Abraham's first child, Ishmael, was the son of an Egyptian slave named Hagar, and this was one of several interactions between the two societies.  It wasn't until the first patriarch's great grandson, however, that they became permanently intertwined.  Joseph was sold into slavery by his jealous half brothers, purchased by a royal official named Potiphar and setting off a chain of events that eventually lead to the unexpected salvation of numerous nations in the midst of a regional famine.  Joseph's rise to power in Egypt led to his entire family relocating to Goshen in the eastern Nile Delta, but the influence of the Jewish people would soon wane as their population growth became a cause of fear and distrust.  Eventually the Israelites were subjected to slave labor, possibly under the rule of Ramses II, one of Egypt's great builders.  If that's the case, it may be that the ruler during the Exodus was Tuthmose III, a great military leader who had been co-regent alongside Hatshepsut before becoming her rival.  The possibility of Moses being raised by a former ruler would explain at least some of the hostility he faced when dealing with his adoptive mother's foe.  God displayed his power to His chosen people by inflicting ten plagues against Egypt, humiliating not only their leader but the various gods they served, and as the Hebrew slaves departed He devastated their army by drowning a force of chariots beneath the waves of the Red Sea.  As the Jewish people wandered in the wilderness, however, the lure of security and comfort offered by a return to Egypt continued to be a snare that caused repeated grumblings and disobedience within Israel's camp.
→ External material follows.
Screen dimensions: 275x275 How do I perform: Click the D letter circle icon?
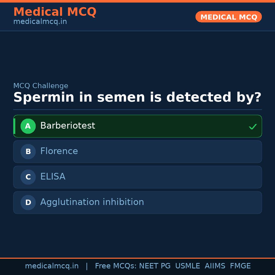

After the Promised Land was conquered, Egypt continued to influence political activity throughout the region.  Solomon married an unnamed pharaoh's daughter, building her a palace and possibly writing Song of Solomon about his love for her.  Both Israel and Judah had dealings with Egypt throughout their respective kingdoms - sometimes at war, sometimes as allies, and sometimes as a vassal state.  Solomon's son, Rehoboam, was attacked by Pharaoh Shishak shortly after the northern tribes rebelled against the Davidic dynasty in Jerusalem.  He carried away a great deal of treasure from the king's palace as well as the Temple, including golden shields and perhaps even the Ark of the Covenant.  Judah's final "good king", Josiah, died in battle against Pharaoh Neco (or Necho II) in 609 BC as the Egyptian ruler was traveling north to battle alongside Assyrian forces against an army led by Babylon's King Nebuchadnezzar.  Egypt was eventually defeated by the Persian Empire under Cambyses II, and then later controlled by the Macedonians under Alexander the Great.  It is apparent that a minority of Jews remained in Egypt at various times between the Old and New Testaments, and by the time of Jesus it had come under control of the Roman Empire.  In fact, Egypt served as a major food producer for Rome and was the richest province outside of what is now Italy.  Jesus himself lived in Egypt for a period of time as an infant during Herod's reign in Judea, before returning home and being raised in the Galilean town of Nazareth.  Scripture repeatedly refers to Egypt when recalling God's power and faithfulness, when using them as a warning and a curse, and when promising future blessings and favor.  The same people group who have occupied the region surrounding the Nile River for thousands of years remain to this day, still a neighbor to Israel that continues to impact politics and policies of the Jewish state, but no longer the kind of power that threatens to expand control throughout the region.